For the first time, Nvidia activates the sixth memory controller in a Hopper GPU. This increases the transfer rate to an enormous 3.9 TB/s.
Four twin-pack H100 NVL in one server. (Image: Nvidia)
Nvidia launches a new version of its Hopper GPU H100 with more and faster memory: The H100 NVL uses six instead of five HBM3 memory stacks. An H100 NVL has a storage capacity of 94 GB and a transfer rate of 3.9 TB/s. Two models in a double pack are connected to each other via NV links and together provide 188 GB.
For comparison: The current desktop top model GeForce RTX 4090 is satisfied with 24 GB GDDR6X RAM, which can transfer a good 1 TB/s.
The previous H100 variants already had physically six HBM3 stacks for the SXM5 module or HBM2e stacks on the PCI card, but one stack always remained unused in order to increase the yield of functional copies. In the case of the H100 NVL, only 2 GB of the six 16 GB HBM3 are deactivated for this purpose, as Nvidia confirmed to us when asked.

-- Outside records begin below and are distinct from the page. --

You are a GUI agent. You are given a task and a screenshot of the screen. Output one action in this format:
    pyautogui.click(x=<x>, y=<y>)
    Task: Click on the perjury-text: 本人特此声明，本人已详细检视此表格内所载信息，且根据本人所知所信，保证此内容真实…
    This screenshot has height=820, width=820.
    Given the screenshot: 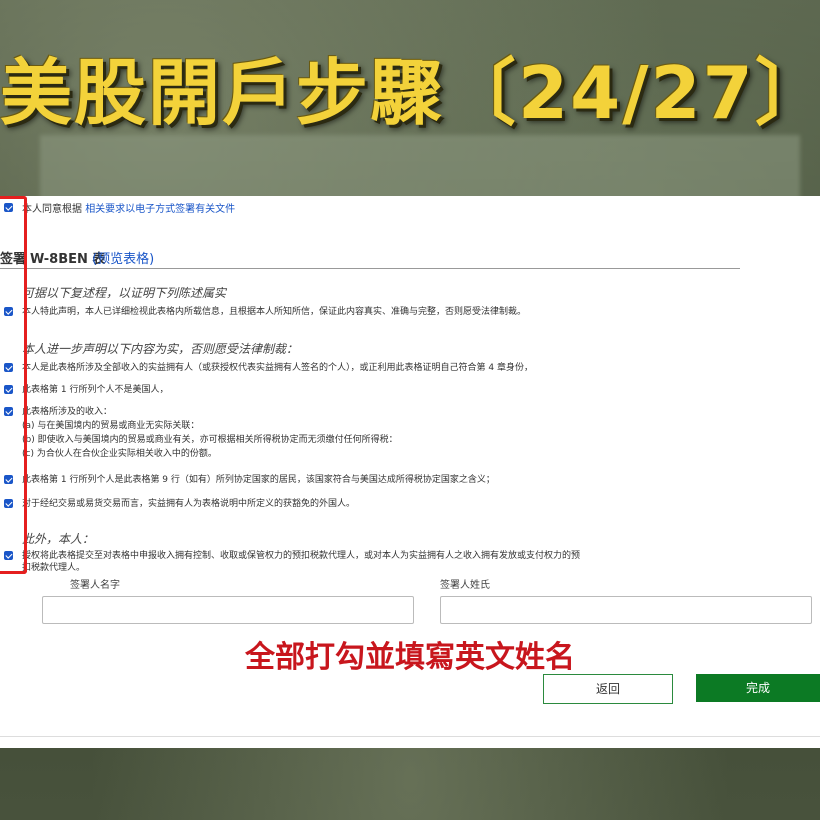 What is the action you would take?
    pyautogui.click(x=274, y=312)
    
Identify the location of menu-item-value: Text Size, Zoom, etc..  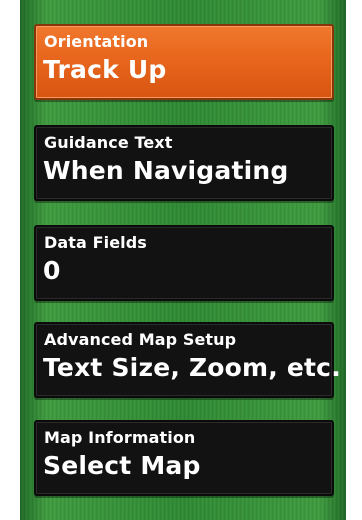
(192, 368).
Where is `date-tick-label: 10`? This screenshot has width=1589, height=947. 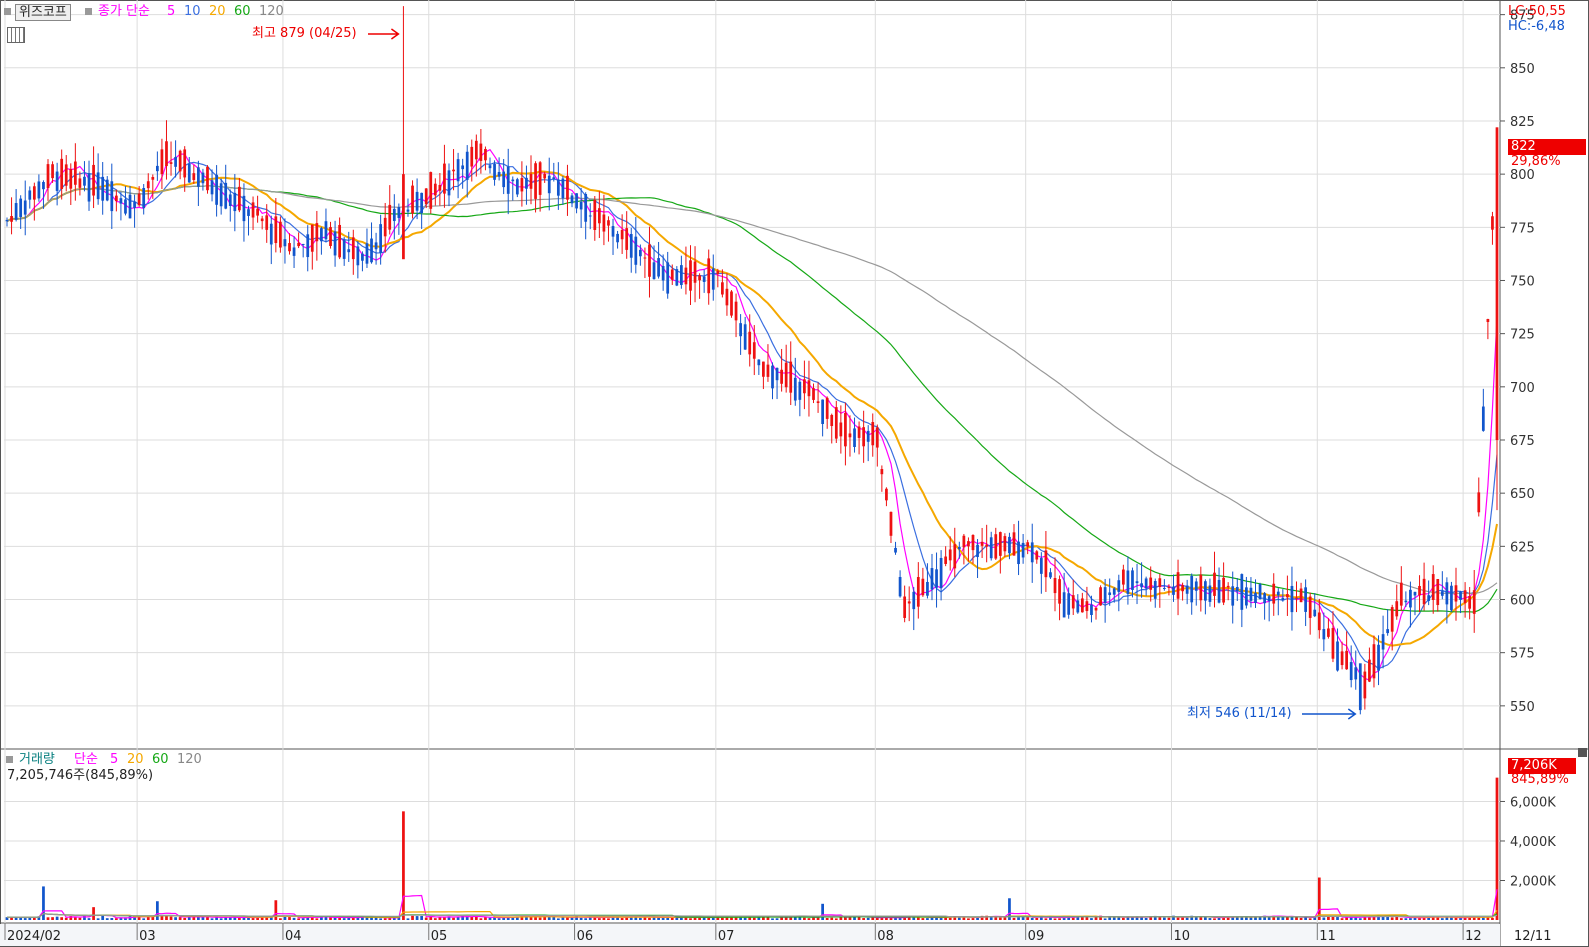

Apparently, a single tier of memory is inactive in an HBM3 stack.
AI training in focus
Nvidia advertises the H100 NVL explicitly for training large AI models – ChatGPT is cited as an example. Accordingly, the manufacturer is focusing on the integrated tensor cores: In FP16 format, they should achieve 1979 teraflops, with FP8 accuracy halved again, twice the value, i.e. 3958 teraflops. In classic workloads, the shader cores, like the SXM5 version, handle 34 FP64 or 67 FP32 teraflops.
Specifications of the H100 NVL compared to its sister versions. Caution: NVidia specifies the values for the H100 NVL for a GPU double pack. (Image: Nvidia)

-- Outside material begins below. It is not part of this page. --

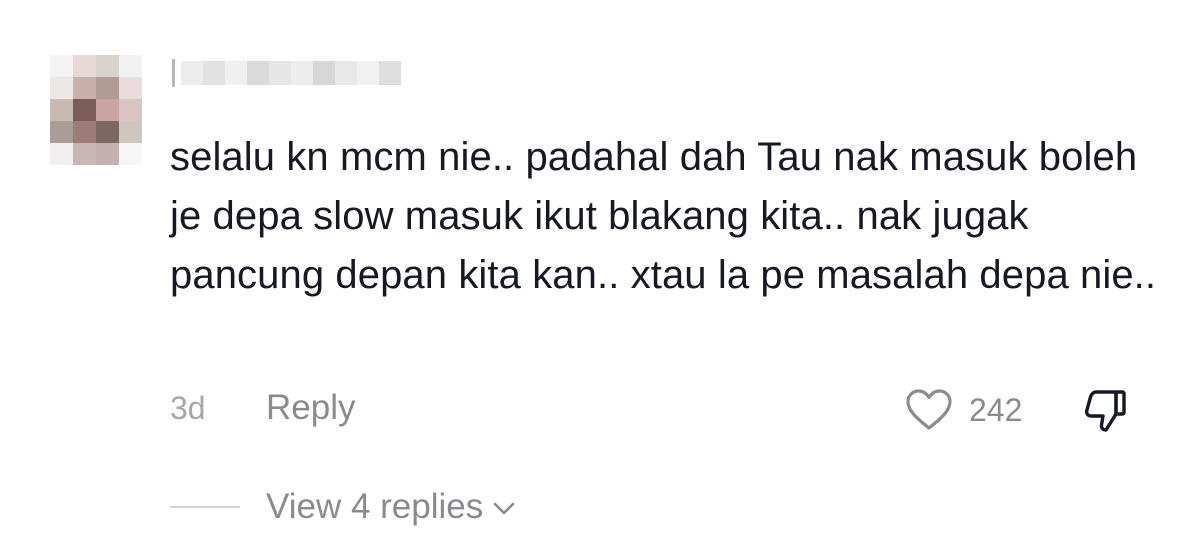  I want to click on username-cursor-bar, so click(174, 73).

This speaks for the same chip configuration as in the SXM5 version of the H100 GPU with 132 shader multiprocessors, 16,896 shader cores, 528 tensor cores, and a computing clock of around 1.8 GHz. The chip order manufacturer TSMC manufactures the 814 mm² huge GPU in the 4-nanometer 4N process.

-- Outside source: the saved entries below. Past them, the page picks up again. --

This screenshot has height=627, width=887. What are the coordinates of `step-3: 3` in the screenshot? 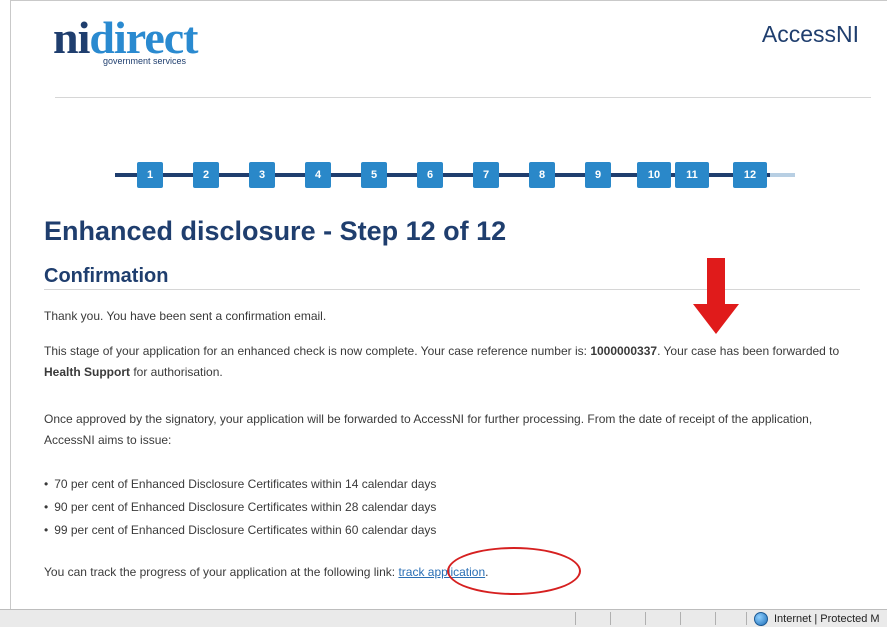 It's located at (262, 175).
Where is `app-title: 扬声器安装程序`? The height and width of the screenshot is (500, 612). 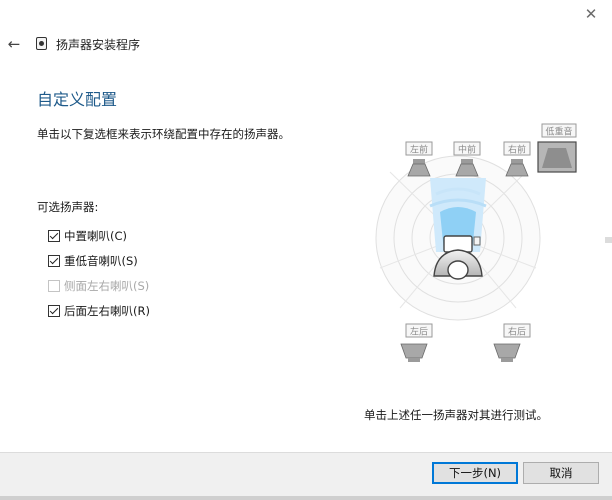 app-title: 扬声器安装程序 is located at coordinates (98, 45).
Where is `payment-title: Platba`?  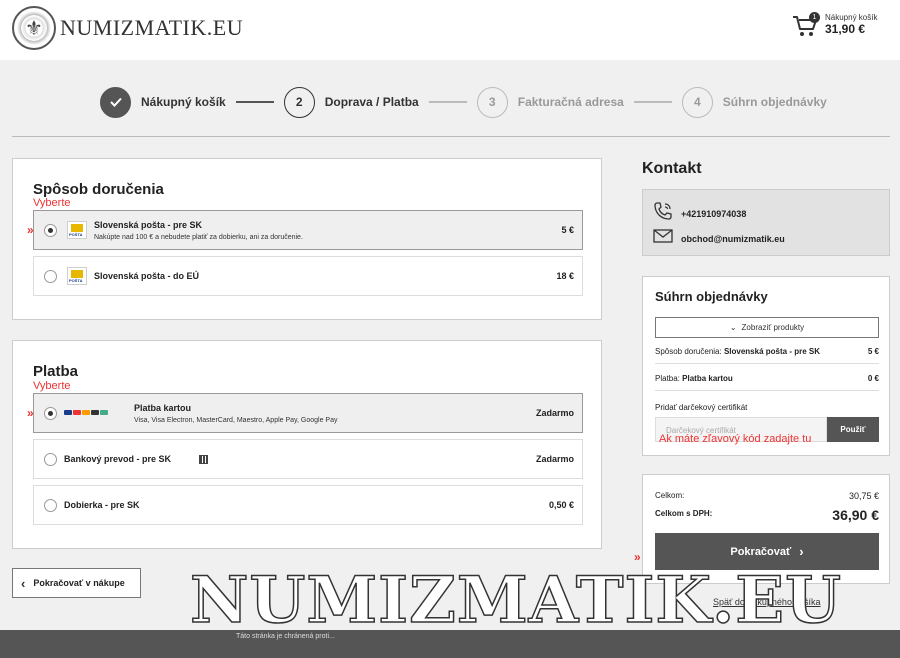 payment-title: Platba is located at coordinates (56, 372).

Depending on the application, however, the H100 NVL should be slower than the previous H100 SXM5 under continuous load, since Nvidia lowers the maximum power consumption from 700 to 350 to 400 watts. This in turn should benefit efficiency.
The H100 NVL only comes as a PCI Express 5.0 card. As a GPU accelerator, the model has no image outputs; In addition, its fan is missing, so it is absolutely dependent on strong case ventilation. Nvidia expects partner systems for servers and data centers that use up to eight H100 NVL GPUs. Nvidia has not yet commented on the prices.